Other concerns raised by the report are that half of schools have no specific policy or provision for pupils who are non-swimmers or reluctant swimmers, and more than half of schools have reduced the time allocated to swimming.

I hope that schools will take note of the findings of the Ofsted report and will include within their development plans action to address the concerns raised. There are some very positive findings in the report, but we have to address the small number of very serious concerns. We will meet Ofsted to analyse the findings in more detail. My hon. Friend is right to say that we need to be clear about the messages in the report. It is not clear, for example, how many of those pupils who do not meet the target of 25 m are non-swimmers, and we plan a meeting for early in the new year to consider that detail.

We are also establishing a small action group, which may comprise representatives from Ofsted, the Department for Culture, Media and Sport, the QCA and swimming associations. It will be charged with urgently producing a list of immediate and robust actions to address concerns.

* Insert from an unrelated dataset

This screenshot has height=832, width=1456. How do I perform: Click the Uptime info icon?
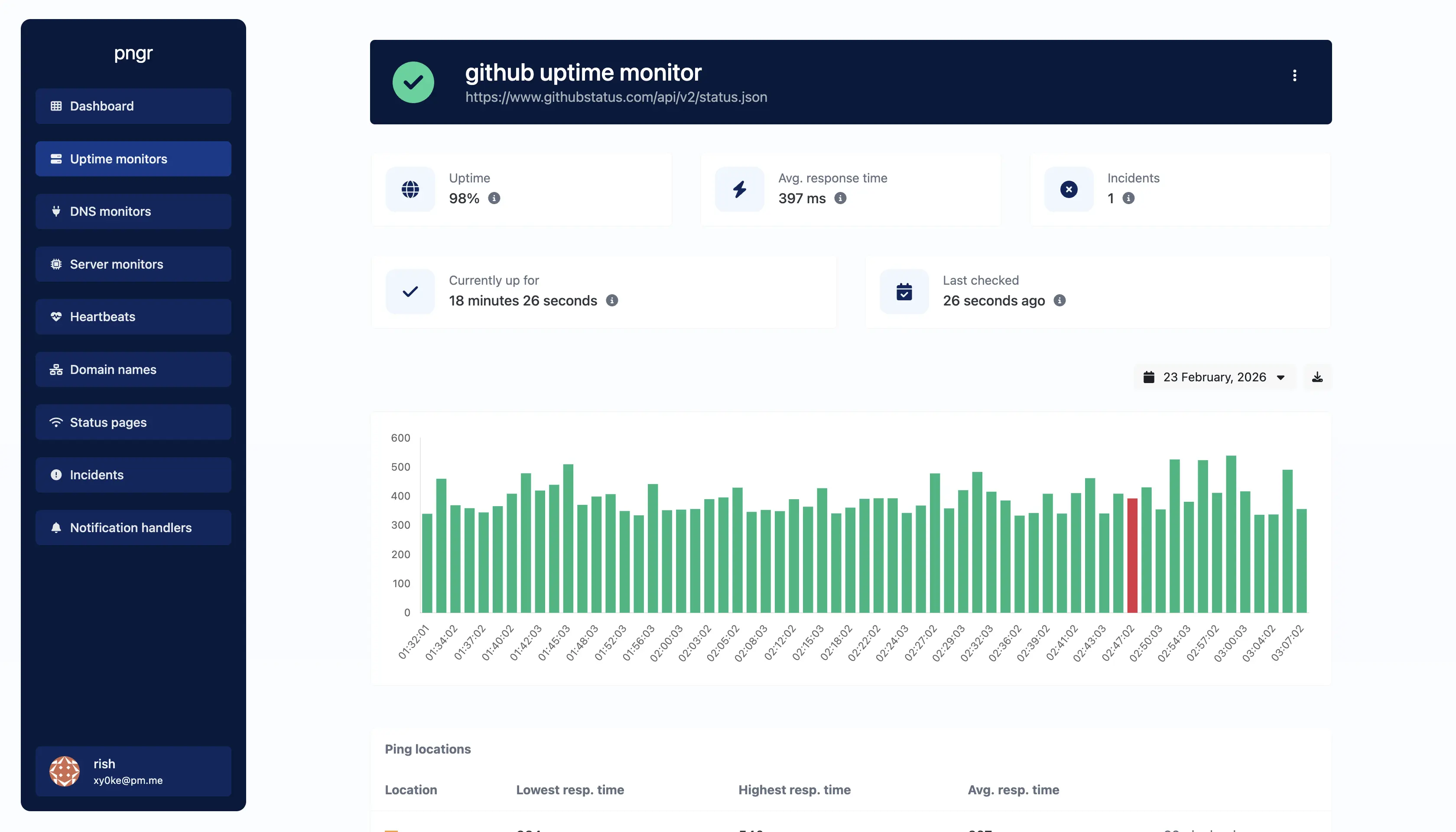pos(494,198)
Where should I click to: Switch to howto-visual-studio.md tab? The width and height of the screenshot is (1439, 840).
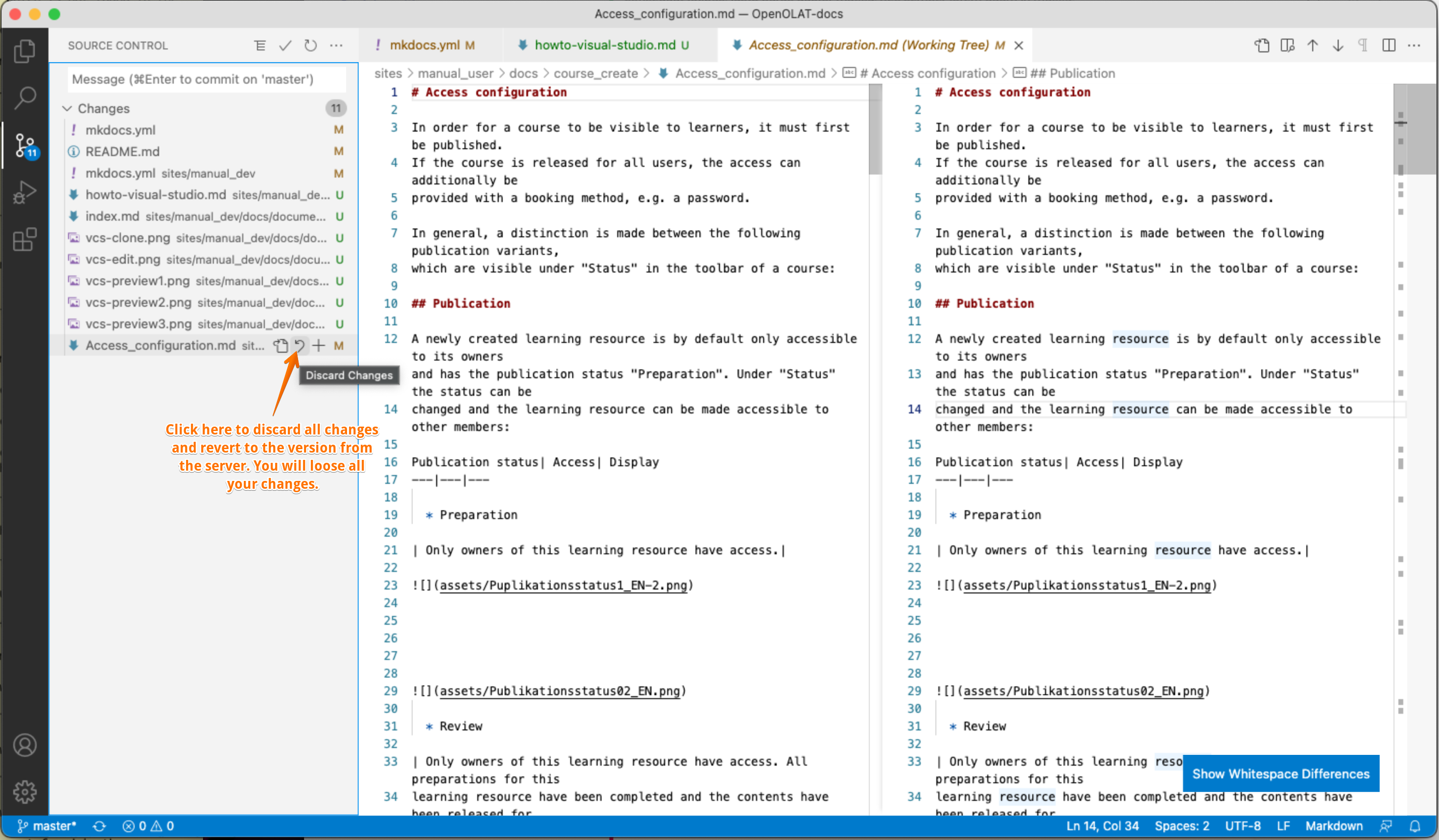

The group will review the findings of the Ofsted report on swimming and any other recent research, and identify the key issues that need to be addressed to improve the provision of swimming in the curriculum. The group will also make immediate recommendations to improve the standards and quality of swimming and especially to ensure that pupils reach the 25 m target by the end of key stage 2. I shall meet the Amateur Swimming Association in January, and I hope to meet other relevant organisations to discuss an action plan to provide more opportunities for swimming.

In conclusion, I thank my hon. Friend for raising this important issue. I hope that she is convinced that the Government believe in the importance of swimming and that we shall act to ensure that all children have that entitlement.

Question put and agreed to.

Adjourned accordingly at fifteen minutes past Two o'clock.